=== How to complete this task ===
Of the lines in the data below, write out exactly those from the one holding "About (155, 2485)" through the one holding "Subscribe (156, 2084)", both included.

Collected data

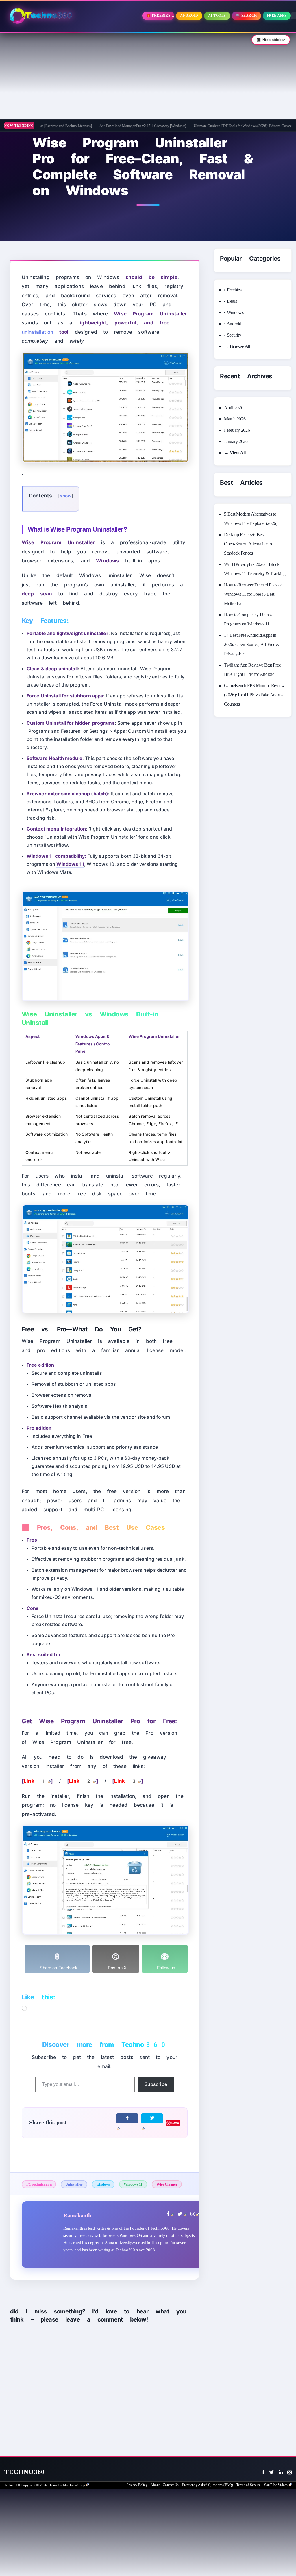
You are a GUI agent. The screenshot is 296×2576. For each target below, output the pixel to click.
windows (103, 2184)
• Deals (230, 301)
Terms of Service (248, 2485)
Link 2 (80, 1781)
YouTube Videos (276, 2485)
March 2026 (234, 418)
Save (175, 2123)
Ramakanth (77, 2215)
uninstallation (37, 332)
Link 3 (125, 1781)
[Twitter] (271, 2472)
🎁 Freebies (158, 16)
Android (189, 16)
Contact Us (171, 2485)
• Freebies (232, 289)
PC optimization (38, 2184)
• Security (232, 335)
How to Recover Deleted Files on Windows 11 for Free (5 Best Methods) (253, 594)
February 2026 (237, 430)
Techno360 (24, 2471)
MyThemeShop (74, 2485)
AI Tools (217, 16)
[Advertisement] (148, 76)
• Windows (233, 312)
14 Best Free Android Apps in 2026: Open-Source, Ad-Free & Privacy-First (252, 644)
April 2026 (233, 407)
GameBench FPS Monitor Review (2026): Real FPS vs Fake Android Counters (254, 694)
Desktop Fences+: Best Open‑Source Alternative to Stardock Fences (248, 544)
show (65, 496)
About (155, 2485)
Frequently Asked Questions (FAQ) (207, 2485)
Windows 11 (133, 2184)
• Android (232, 323)
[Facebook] (263, 2472)
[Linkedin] (281, 2472)
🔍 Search (246, 16)
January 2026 (235, 441)
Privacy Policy (137, 2485)
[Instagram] (289, 2472)
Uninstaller (74, 2184)
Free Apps (277, 16)
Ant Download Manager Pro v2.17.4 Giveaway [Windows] (105, 125)
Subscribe (156, 2084)
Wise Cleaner (166, 2184)
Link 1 (35, 1781)
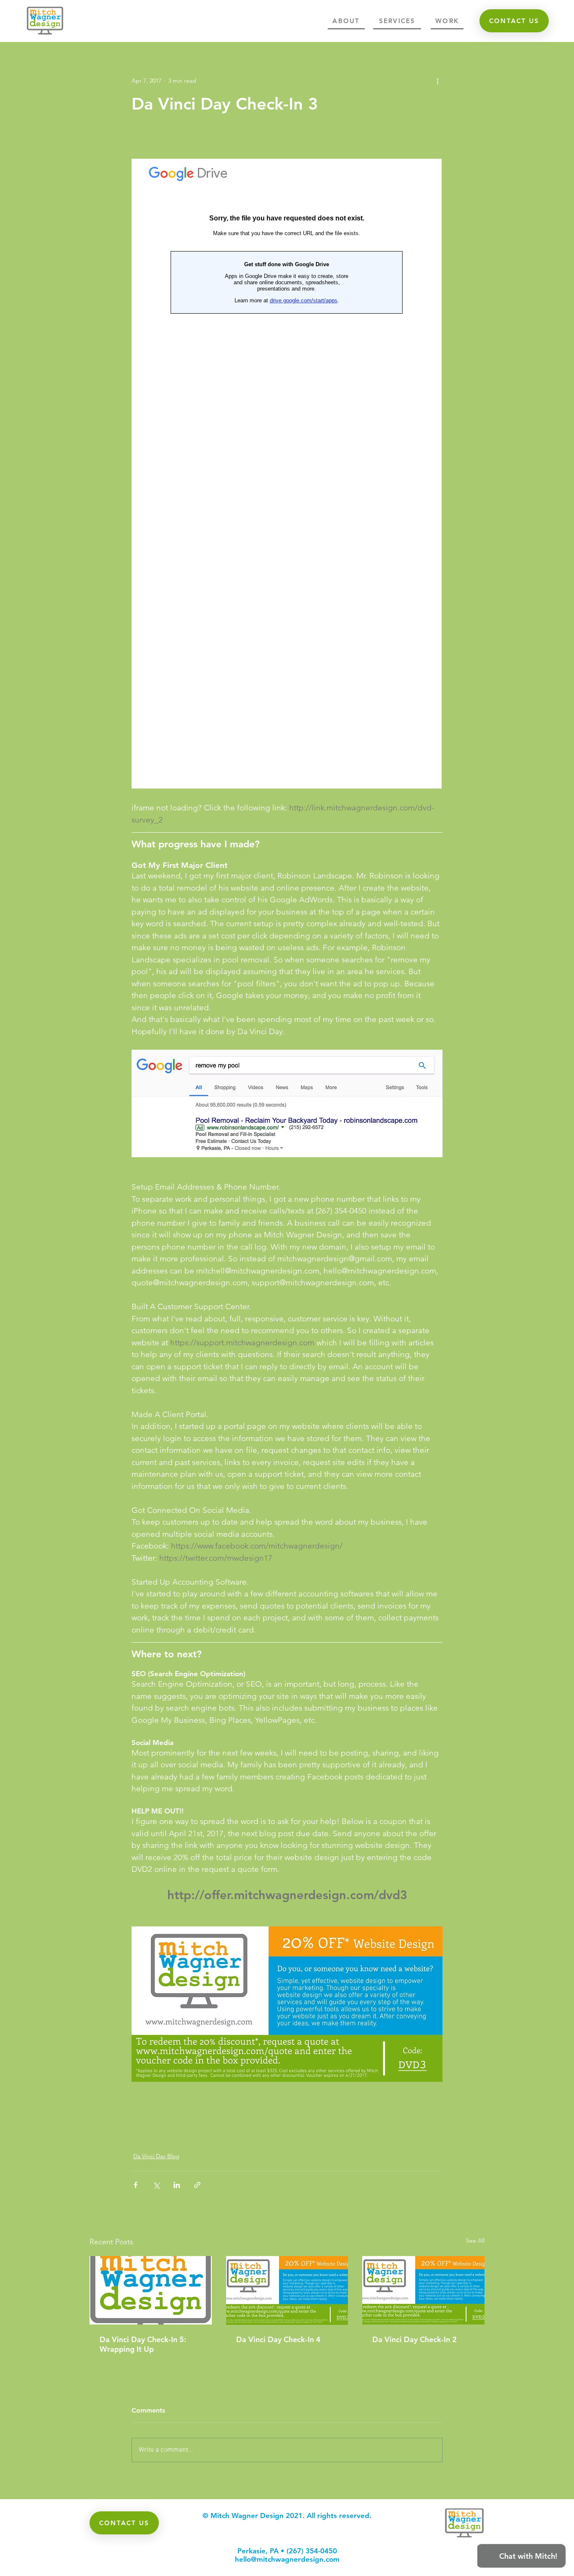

=== Exercise solution ===
About (155, 2485)
Frequently Asked Questions (FAQ) (207, 2485)
Windows 11 (133, 2184)
• Android (232, 323)
[Facebook] (263, 2472)
[Linkedin] (281, 2472)
🔍 Search (246, 16)
January 2026 (235, 441)
Privacy Policy (137, 2485)
[Instagram] (289, 2472)
Uninstaller (74, 2184)
Free Apps (277, 16)
Ant Download Manager Pro v2.17.4 Giveaway [Windows] (105, 125)
Subscribe (156, 2084)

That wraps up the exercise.